We are a commune of inquiring, skeptical, politically centrist, capitalist, anglophile, traditionalist New England Yankee humans, humanoids, and animals with many interests beyond and above politics. Each of us has had a high-school education (or GED), but all had ADD so didn't pay attention very well, especially the dogs. Each one of us does "try my best to be just like I am," and none of us enjoys working for others, including for Maggie, from whom we receive neither a nickel nor a dime. Freedom from nags, cranks, government, do-gooders, control-freaks and idiots is all that we ask for.
The only thing from Apple that is worth buying is its stock shares. When I see people using their overpriced, inferior products I laugh all the way to the bank.

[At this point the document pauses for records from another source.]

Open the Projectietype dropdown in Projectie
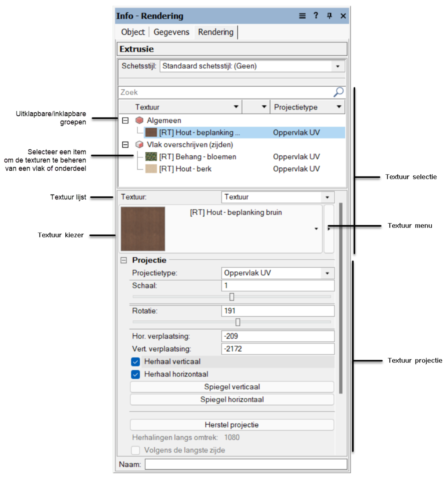Screen dimensions: 448x479 point(327,273)
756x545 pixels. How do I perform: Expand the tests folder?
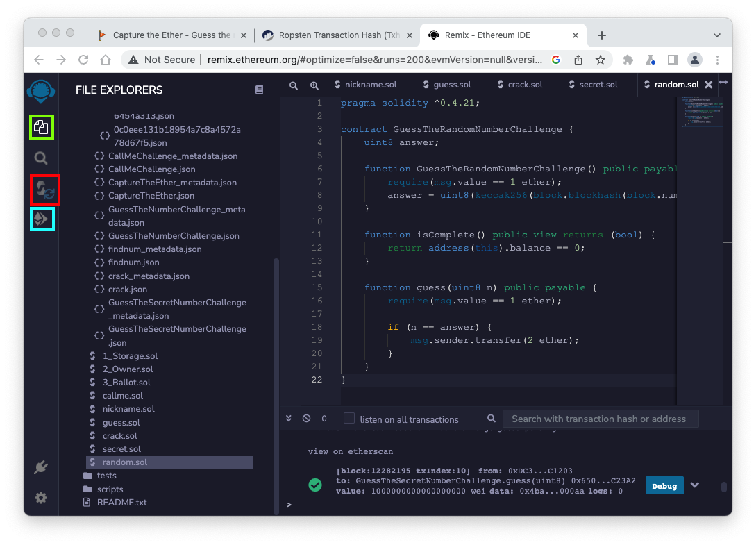(x=106, y=476)
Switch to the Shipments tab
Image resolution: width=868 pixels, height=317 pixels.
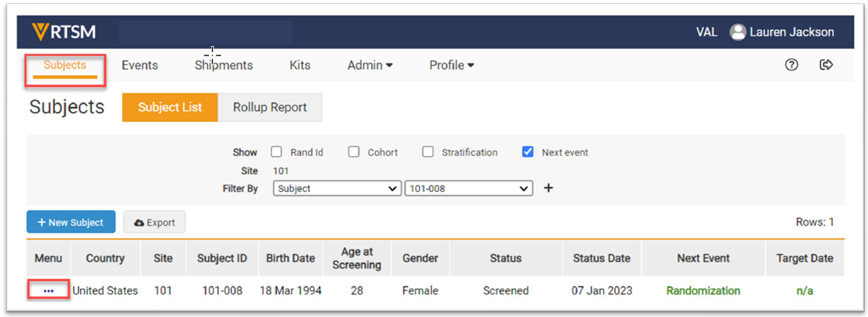pos(224,66)
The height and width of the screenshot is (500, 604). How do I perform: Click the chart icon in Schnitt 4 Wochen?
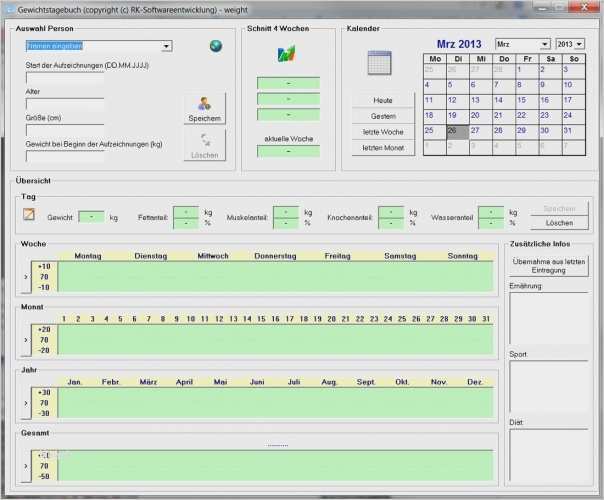pos(288,54)
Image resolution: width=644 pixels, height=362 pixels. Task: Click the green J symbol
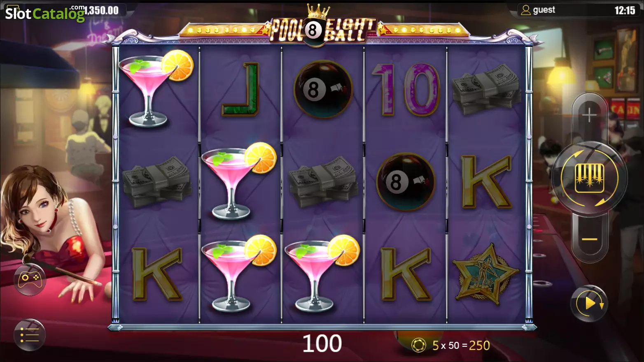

I strongly disagree. In the beginning Apple was much better. Then when they pushed Steve Jobs out it became an inferior product. HOWEVER, since he took over the company the second time the product has never disappointed me. My only real grief is that I didn't have the money to buy the stock when it was at it's lowest. The quality and the service beat any other computer out there. And, most importantly they are the only company that managed to beat Microsoft back into it's cage. The decline has started again since Steve Jobs died because the company is loosing the very focus he talked about in this video. More importantly the quality is sliding because once again Microsoft is implanted in the machine.
I strongly disagree unless you mean the prior to Mac line by "in the beginning". Even then the Apple II was well behind Commodore and Atari (among others). You can forgive that since it came out shortly before those two, but Apple did not keep up either. When the IIe came out it was a year after the Commodore 64 and still didn't have color graphics or anything more sophisticated than a PC speaker for sound. It wasn't until the IIgs came out in 1986 that Apple finally had something comparable (though still a year behind and inferior to the Amiga) than the competition with color graphics, real sound chip, a full GUI interface, and fully backwards compatible with the II series. But Jobs let that far superior and cheaper machine die on the vine in favor of his over-priced, black and white, under-powered, PC-speaker, and hard-to-upgrade Macintosh.